• [Work instructions]
1 > Please copy the stretch of the article on the Delhi Photo Festival from "An initiative of" through "until Oct 11." word for word.
2 > Answer these questions from the article on the Delhi Photo Festival:
(a) About how many countries are taking part in the festival this year?
(b) Until what date will the festival continue?
(c) What is the title of Maika Elan's collection?
3 > For each statement, say whether it agrees with the article on the Delhi Photo Festival, and quote the words that decide it:
(a) The festival is held every year.
(b) Jannatul Mawa is based in Bangladesh.
(c) The festival opened on a Friday.

New Delhi, Sep 28 (IANS): Homosexuality, uranium mines, prostitution, childhood, the space one shares with a domestic help -- the ongoing Delhi Photo Festival depicts all these and more.
An initiative of the India Habitat Centre(IHC) and Nazar Foundation, the photographic collections come from across the world at this biennial event.
Around 90 countries are participating in the festival this year. The event began Friday at the IHC and several art galleries in the city and will continue until Oct 11.
Vietnam-based photographer Maika Elan has a collection that depicts homosexuality titled "The Pink Choice". The touch and synchronised rhythm of the couples shows affection as they are seen engaging in the ordinary routines of everyday life -- watching television, smoking cigarettes, taking a rest after a day's work or just flirting near a river.
Jannatul Mawa, a Bangladesh-based photographer, through her collection "Close Distance", brings together the homemaker and the maid of a household. The two sit together on a couch and it is interesting to see the comfort and yet the coldness, the aloofness despite the closeness.

• [Extracted data]
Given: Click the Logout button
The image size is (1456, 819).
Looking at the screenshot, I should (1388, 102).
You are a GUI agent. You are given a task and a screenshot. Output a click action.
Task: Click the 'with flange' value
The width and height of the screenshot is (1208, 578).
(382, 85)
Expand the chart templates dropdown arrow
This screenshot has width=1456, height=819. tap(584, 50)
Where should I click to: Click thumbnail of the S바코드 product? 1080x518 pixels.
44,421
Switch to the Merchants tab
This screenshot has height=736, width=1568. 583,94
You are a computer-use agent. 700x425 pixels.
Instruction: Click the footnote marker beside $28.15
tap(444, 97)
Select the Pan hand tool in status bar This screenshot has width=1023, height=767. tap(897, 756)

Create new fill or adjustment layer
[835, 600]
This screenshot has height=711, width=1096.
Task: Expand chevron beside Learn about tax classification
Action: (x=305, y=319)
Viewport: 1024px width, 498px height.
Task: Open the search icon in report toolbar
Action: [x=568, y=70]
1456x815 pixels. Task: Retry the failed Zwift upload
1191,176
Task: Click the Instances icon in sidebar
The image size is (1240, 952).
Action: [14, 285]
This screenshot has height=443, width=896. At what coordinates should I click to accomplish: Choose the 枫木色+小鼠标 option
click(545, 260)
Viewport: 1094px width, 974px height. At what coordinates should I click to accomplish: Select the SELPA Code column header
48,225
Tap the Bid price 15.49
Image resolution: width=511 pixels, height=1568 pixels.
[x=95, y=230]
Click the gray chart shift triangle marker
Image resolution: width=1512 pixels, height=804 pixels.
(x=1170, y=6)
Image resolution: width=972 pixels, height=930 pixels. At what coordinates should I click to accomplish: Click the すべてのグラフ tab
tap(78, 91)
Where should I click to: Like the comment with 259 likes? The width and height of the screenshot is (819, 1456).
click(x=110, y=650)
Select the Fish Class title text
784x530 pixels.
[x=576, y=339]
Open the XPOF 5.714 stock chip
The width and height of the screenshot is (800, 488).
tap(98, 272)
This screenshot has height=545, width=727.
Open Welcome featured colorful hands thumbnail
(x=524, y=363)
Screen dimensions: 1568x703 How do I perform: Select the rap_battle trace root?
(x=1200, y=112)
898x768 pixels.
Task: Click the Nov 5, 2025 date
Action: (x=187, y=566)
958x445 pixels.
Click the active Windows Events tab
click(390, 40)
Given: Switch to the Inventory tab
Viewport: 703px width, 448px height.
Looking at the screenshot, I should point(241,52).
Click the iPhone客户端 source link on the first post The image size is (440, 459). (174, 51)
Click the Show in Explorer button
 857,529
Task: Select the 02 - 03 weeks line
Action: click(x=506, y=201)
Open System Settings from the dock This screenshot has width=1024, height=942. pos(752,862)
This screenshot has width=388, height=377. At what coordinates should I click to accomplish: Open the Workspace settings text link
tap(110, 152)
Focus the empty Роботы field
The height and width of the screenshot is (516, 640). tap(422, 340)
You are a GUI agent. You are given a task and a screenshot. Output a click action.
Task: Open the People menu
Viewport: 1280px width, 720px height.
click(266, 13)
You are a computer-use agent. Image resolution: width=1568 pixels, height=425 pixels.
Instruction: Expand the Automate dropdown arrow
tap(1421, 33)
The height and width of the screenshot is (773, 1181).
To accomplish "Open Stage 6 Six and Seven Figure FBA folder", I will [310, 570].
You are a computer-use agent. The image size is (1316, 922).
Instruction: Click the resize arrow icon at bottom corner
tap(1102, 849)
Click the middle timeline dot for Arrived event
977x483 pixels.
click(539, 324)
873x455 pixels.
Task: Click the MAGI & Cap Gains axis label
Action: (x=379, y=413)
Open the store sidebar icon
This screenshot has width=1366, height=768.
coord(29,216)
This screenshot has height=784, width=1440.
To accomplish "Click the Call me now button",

• [Solutions below]
1 >
An initiative of the India Habitat Centre(IHC) and Nazar Foundation, the photographic collections come from across the world at this biennial event.
Around 90 countries are participating in the festival this year. The event began Friday at the IHC and several art galleries in the city and will continue until Oct 11.

2 >
(a) Around 90 countries.
(b) Oct 11.
(c) "The Pink Choice".

3 >
(a) No: "at this biennial event"
(b) Yes: "Jannatul Mawa, a Bangladesh-based photographer"
(c) Yes: "The event began Friday at the IHC"